* Brano di riferimento
——————————

Un missionario che non abbia una personale relazione con Cristo manca del fondamento della sua chiamata. La missione è, infatti, testimonianza della propria esperienza dell’evento Cristo.
Ecco la prima puntata su chi è il missionario.
Ogni scritto del Nuovo Testamento ha una valenza cristologica. Gesù è il centro. Dal momento che egli è in comunione d’amore con il Padre sin dall’eternità, Gesù è la sola via che conduce al Padre, e tutti devono indirizzarsi a Lui per avervi accesso (cf. Gv 1,18; 5,27; 6,46).
Intimità con Dio
Se la spiritualità consiste in una profonda e continua relazione con Dio, Gesù è il solo che ci può condurre nella sua intimità. Di conseguenza, Gesù deve essere sempre il nostro punto di riferimento, l’oggetto di una costante ricerca.
Una volta capita la vera identità di Gesù e stabilita con Lui un’intima relazione, non possiamo più fare affidamento solo sui nostri talenti, dobbiamo permettergli di rinnovarci, e mettere in atto una specie di osmosi tra noi e Lui, pronti ad agire sulla sua Parola (Lc 5,4).
Dobbiamo avere una personale esperienza dell’evento Cristo. Solo così può esserci per noi un nuovo inizio, un cambio di direzione, un nuovo modo di pensare, e diventare «una nuova creazione» (cf. 2Cor 5,17) realizzando il nostro permanente «essere in Cristo».
Il Nuovo Testamento insegna che un missionario privo di una personale esperienza di Cristo, manca del fondamento della sua chiamata.
In vista di Lui
Nella Lettera ai Colossesi (1, 15-20) leggiamo che Cristo
«è immagine del Dio invisibile, primogenito di tutta la creazione, perché in Lui furono create tutte le cose nei cieli e sulla terra, quelle visibili e quelle invisibili […]. Tutte le cose sono state create per mezzo di Lui e in vista di Lui. Egli è prima di tutte le cose e tutte in Lui sussistono. Egli è anche il capo del corpo, della Chiesa. Egli è principio, primogenito di quelli che risorgono dai morti, perché sia Lui ad avere il primato su tutte le cose. È piaciuto infatti a Dio che abiti in Lui tutta la pienezza della divinità e che per mezzo di Lui e in vista di Lui siano riconciliate tutte le cose, avendo pacificato con il sangue della sua croce sia le cose che stanno sulla terra, sia quelle che stanno nei cieli».

——————————

* Dati forniti
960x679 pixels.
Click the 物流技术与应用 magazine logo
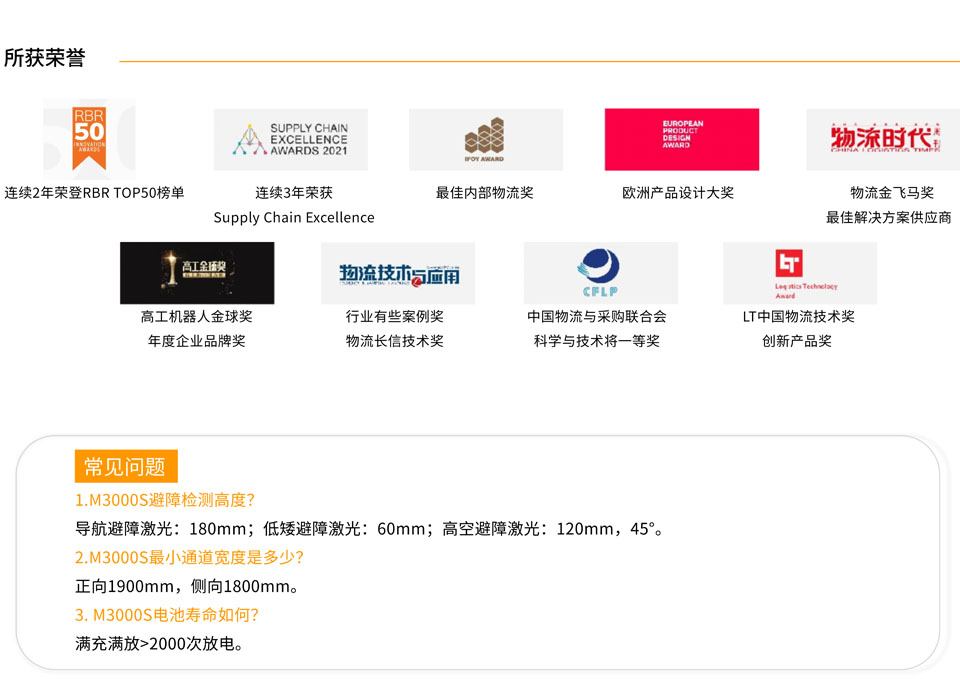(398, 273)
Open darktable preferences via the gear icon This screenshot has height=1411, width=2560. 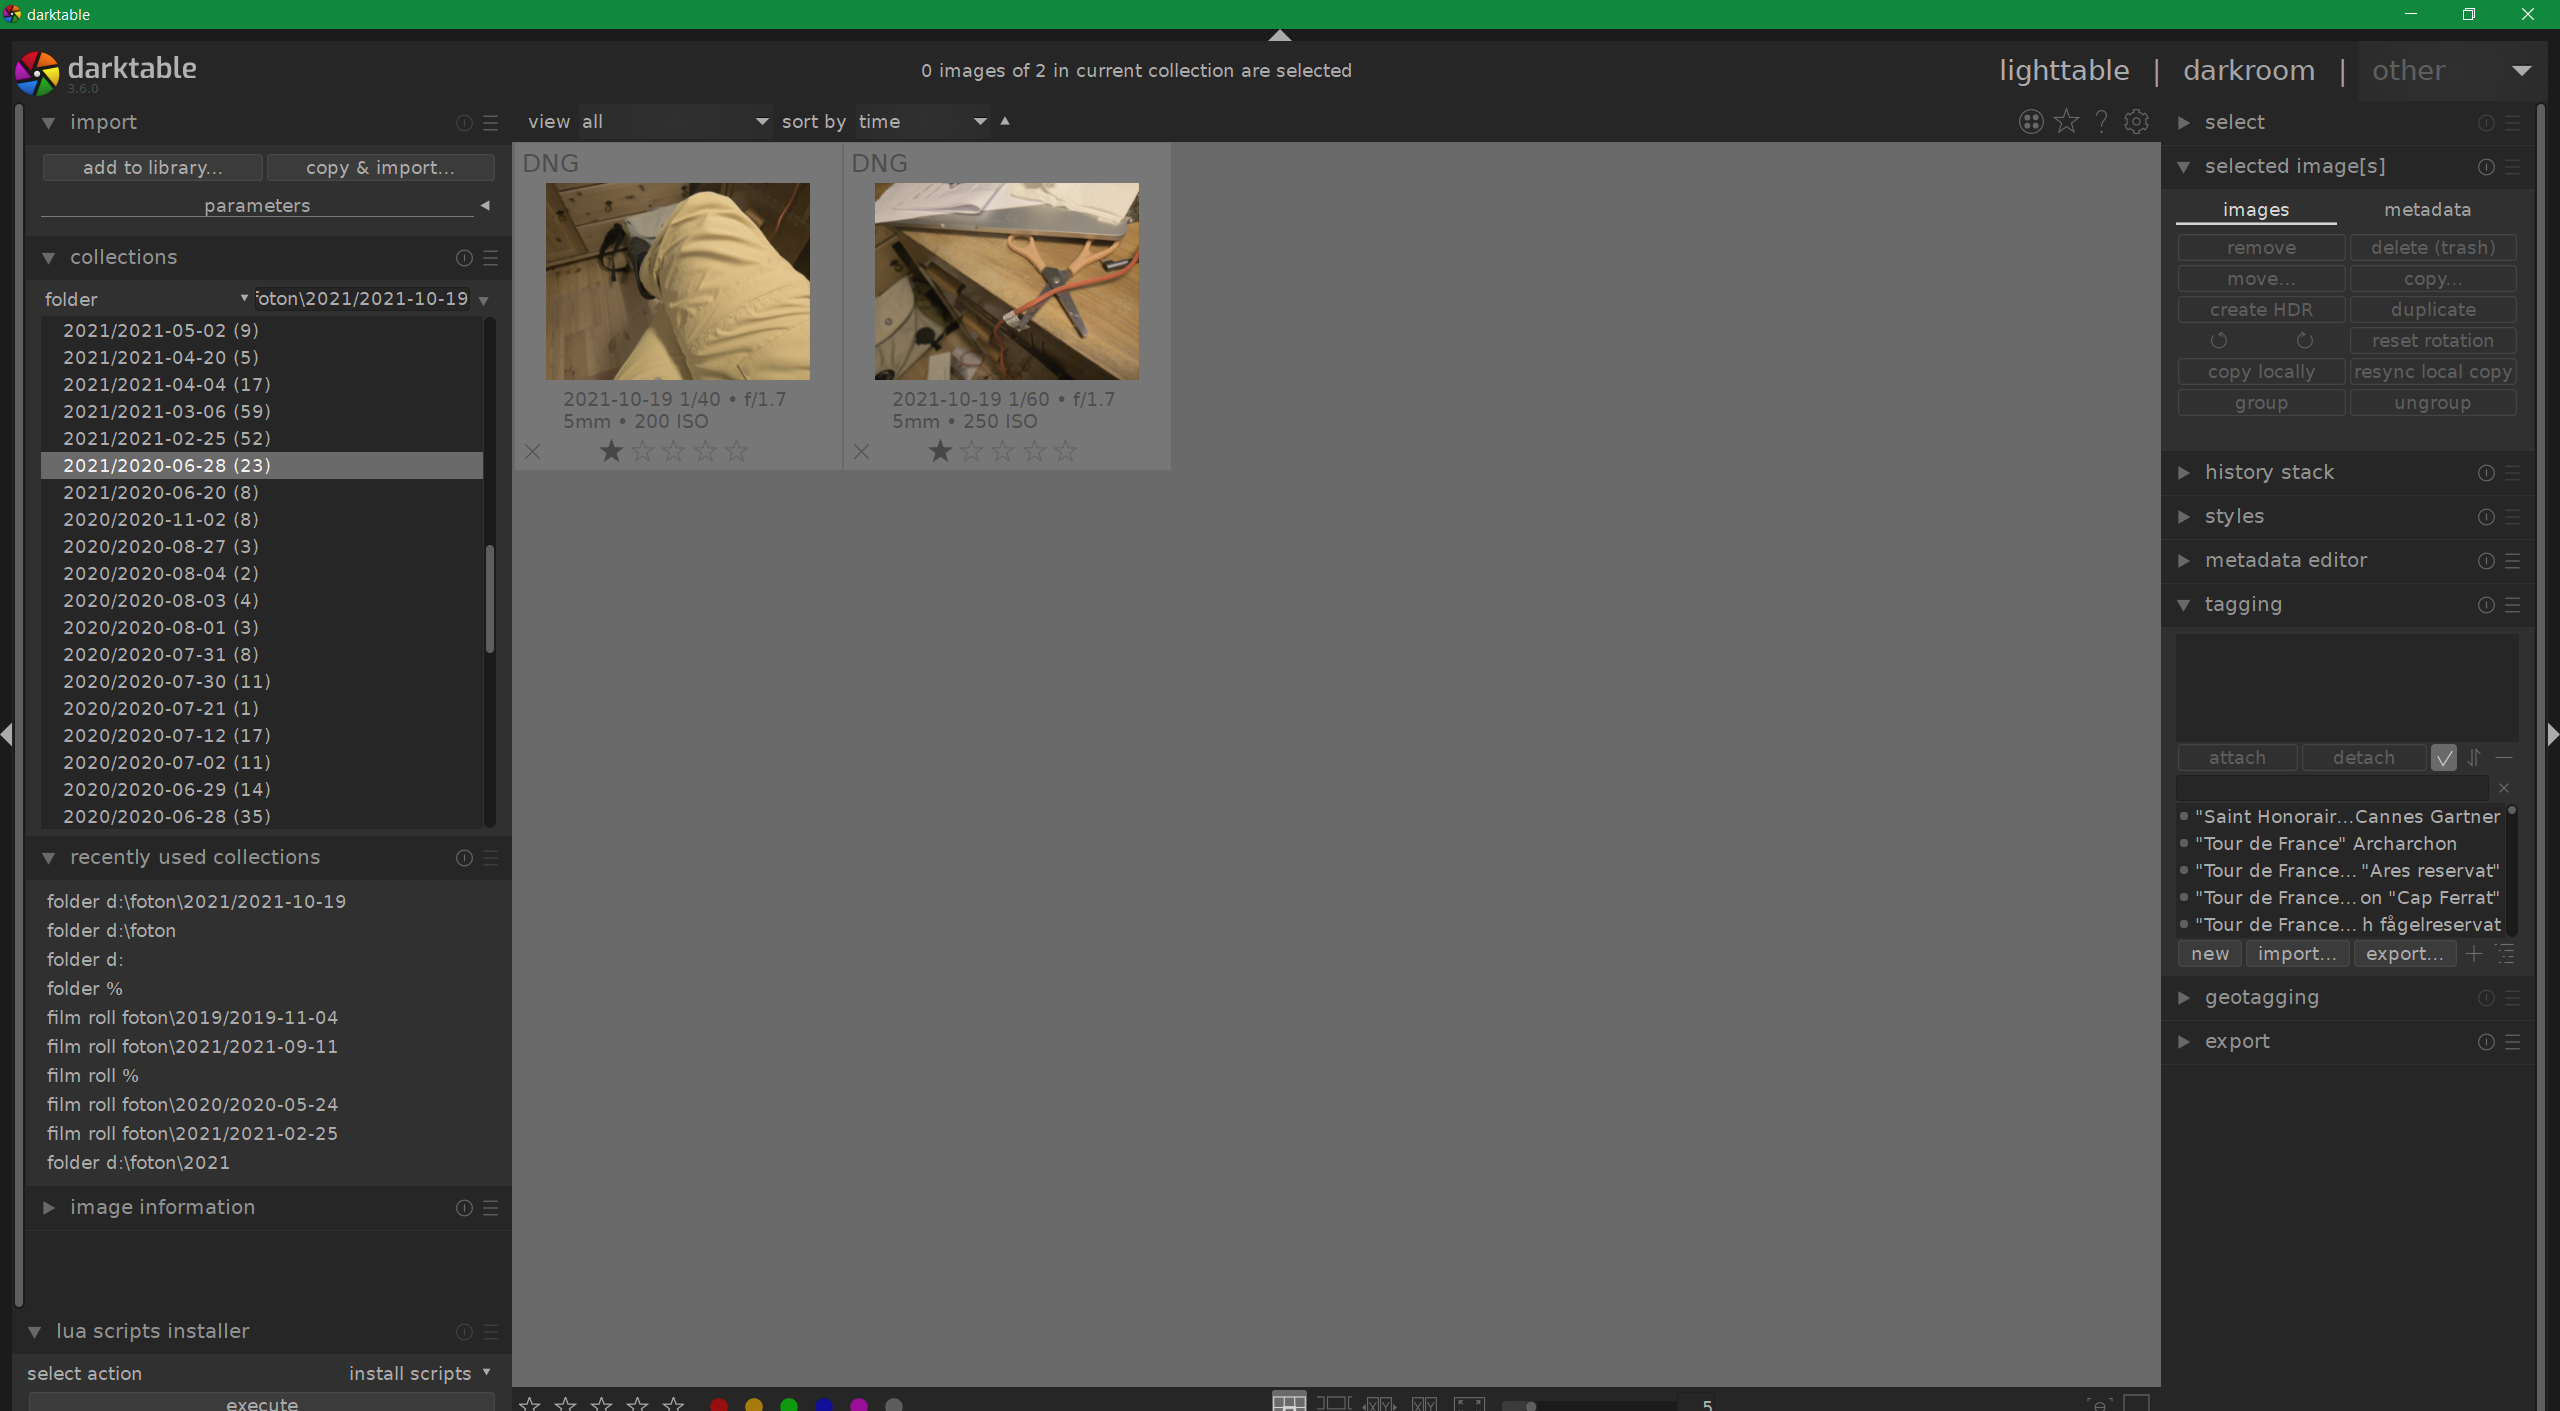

——————————

* Obiettivo
Puoi portare avanti il testo sul missionario e il suo rapporto con Cristo, ripartendo subito dopo la citazione della Lettera ai Colossesi? Questi dati hanno un'origine diversa dal brano.

* Svolgimento
Col 1,15-20
Paolo, in questo testo, esprime la più rilevante affermazione riguardo la divinità di Gesù. Egli è l’esatta manifestazione del Dio invisibile. Cristo era preesistente alla creazione, e tutto sussiste in Lui, perché in Lui risiede la pienezza della divinità.
Se ogni realtà creata è contrassegnata dall’impronta di Cristo, il missionario deve di conseguenza riferirsi sempre a Lui.
Giovanni Battista
Tutti abbiamo bisogno di modelli che ci insegnino ad avere Cristo come centro della nostra vita:
«In nessun altro c’è salvezza; non vi è infatti, sotto il cielo, altro nome dato agli uomini, nel quale è stabilito che noi siamo salvati».
At 4,12
Un appropriato modello per il missionario può di certo essere Giovanni Battista: egli si è posto, infatti, al servizio di Gesù in modo incondizionato.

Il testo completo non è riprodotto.